Enquanto o Governo dormia

Com este relatório sobre os incêndios de Outubro, fazemos a autópsia e terminamos o luto. Entrámos na Primavera, mas para termos um Verão diferente ainda falta tirar as lições.

É triste voltar a Outubro, àquele incêndio que nos tirou 48 vidas. É triste voltar ao luto, tantos meses passados sobre a segunda tragédia de 2017. Mas é sobretudo triste voltar atrás no tempo para confirmar o que já todos intuíamos: o Estado português voltou a falhar em Outubro, apenas quatro meses depois de ter falhado em Pedrógão.

Admitindo os fenómenos meteorológicos extremos, avisando até que eles não vão desaparecer e que já não há áreas imunes a incêndios, os técnicos independentes analisaram a tragédia e dizem-nos, sem meias palavras, que a primeira responsabilidade é do Estado, que se demitiu — ou mostrou incompetência. Falhou-nos, adormeceu com a chegada do Outono. Porque os meios não se desmobilizam em Outubro. Porque não valorizou o alerta do IPMA, que obrigava a uma prevenção alargada. Porque não tratou do Pinhal de Leiria, permitindo a destruição “impensável” de um património público histórico. Porque nem sequer decretou o “estado de calamidade” que usou em Agosto, quando as chamas de Pedrógão estavam mais presentes.

Era tudo inevitável? Não, não era. Depois de Pedrógão, o primeiro-ministro ignorou os avisos e ficou à espera do primeiro relatório dos técnicos para, depois, começar a corrigir os erros no terreno. Quis o destino que o relatório chegasse, que Costa não o tivesse lido logo — e que a segunda tragédia nos caísse nos braços. Ficando à espera do primeiro relatório, Costa ficou responsável pela necessidade de um segundo. 

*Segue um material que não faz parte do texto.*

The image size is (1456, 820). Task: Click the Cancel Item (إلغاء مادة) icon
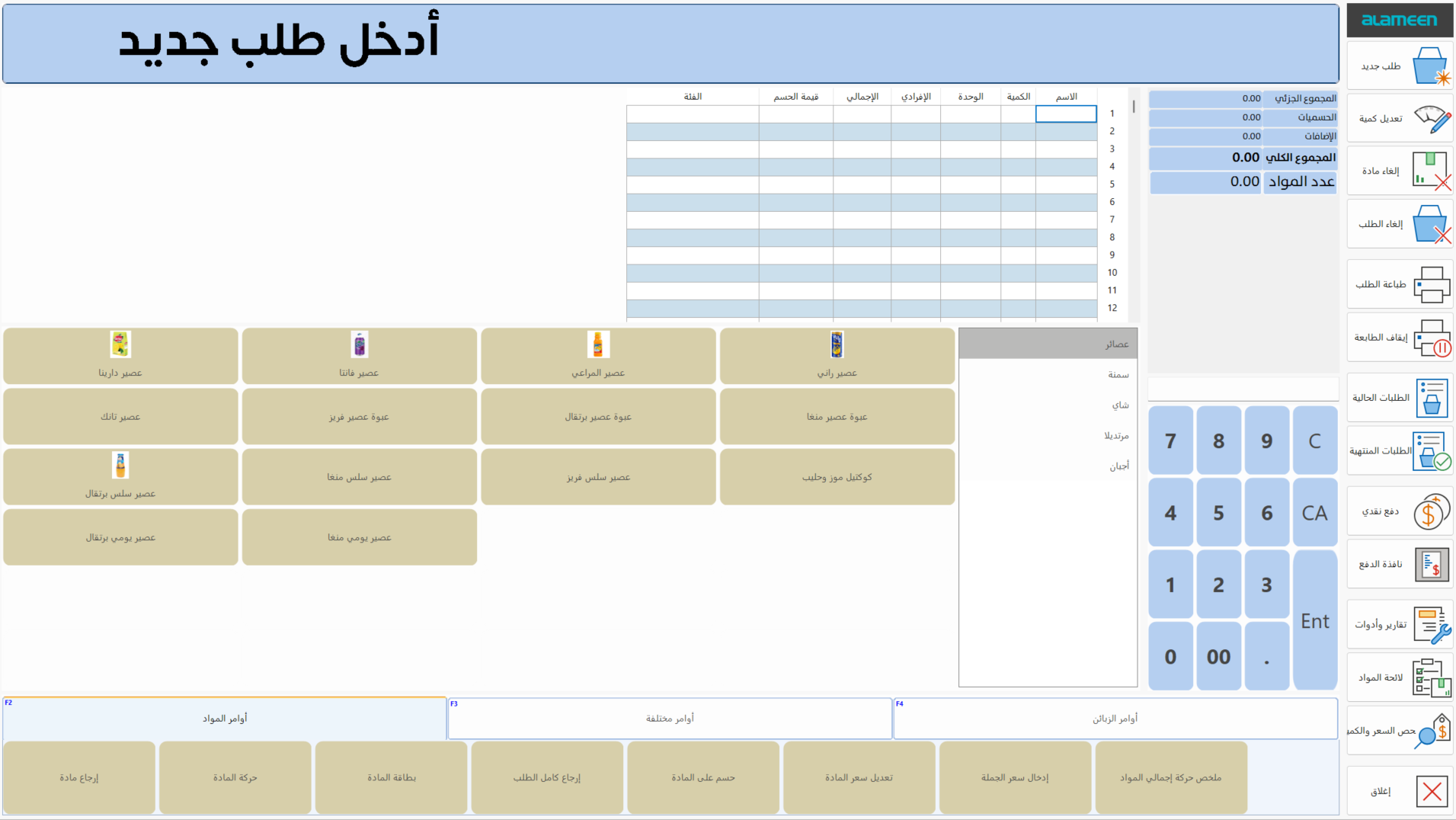click(x=1400, y=171)
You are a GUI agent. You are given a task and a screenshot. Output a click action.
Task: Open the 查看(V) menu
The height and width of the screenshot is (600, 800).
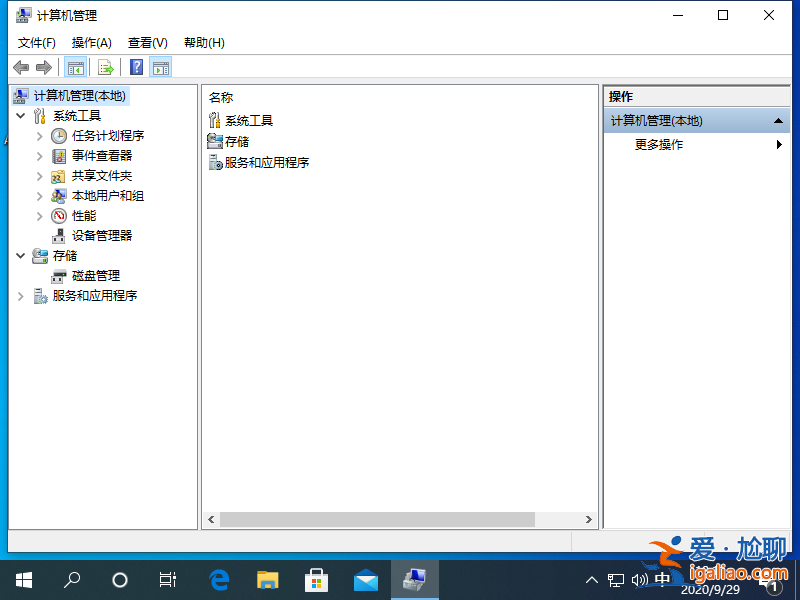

E quem é que aprendeu com o tinha acontecido em Junho? A resposta do relatório podia ser lida com ironia — só que não é o caso: “A situação vivida com os incêndios da zona de Pedrógão Grande permitiu, nalguns casos, a adopção de comportamentos por parte das populações que beneficiaram do que aconteceu naquele exemplo.” Dito de outra forma, o Estado falhou, mas as populações aprenderam. Alguns, com isso, sobreviveram. 

Com este relatório, fazemos a autópsia e terminamos o luto. Este fim-de-semana, o Governo vai limpar as matas, para dar o exemplo e tentar abrir um novo capítulo na prevenção atempada de uma nova tragédia. Infelizmente, é apenas parte de um longo processo. Entrámos na Primavera, mas para termos um Verão diferente ainda faltam mais meios de combate aéreos, uma outra Protecção Civil, profissionalizar o combate, coordenar o combate no terreno. Tirar as lições. 

Recomecemos, portanto. Esperando que, com este segundo relatório, já ninguém possa adormecer.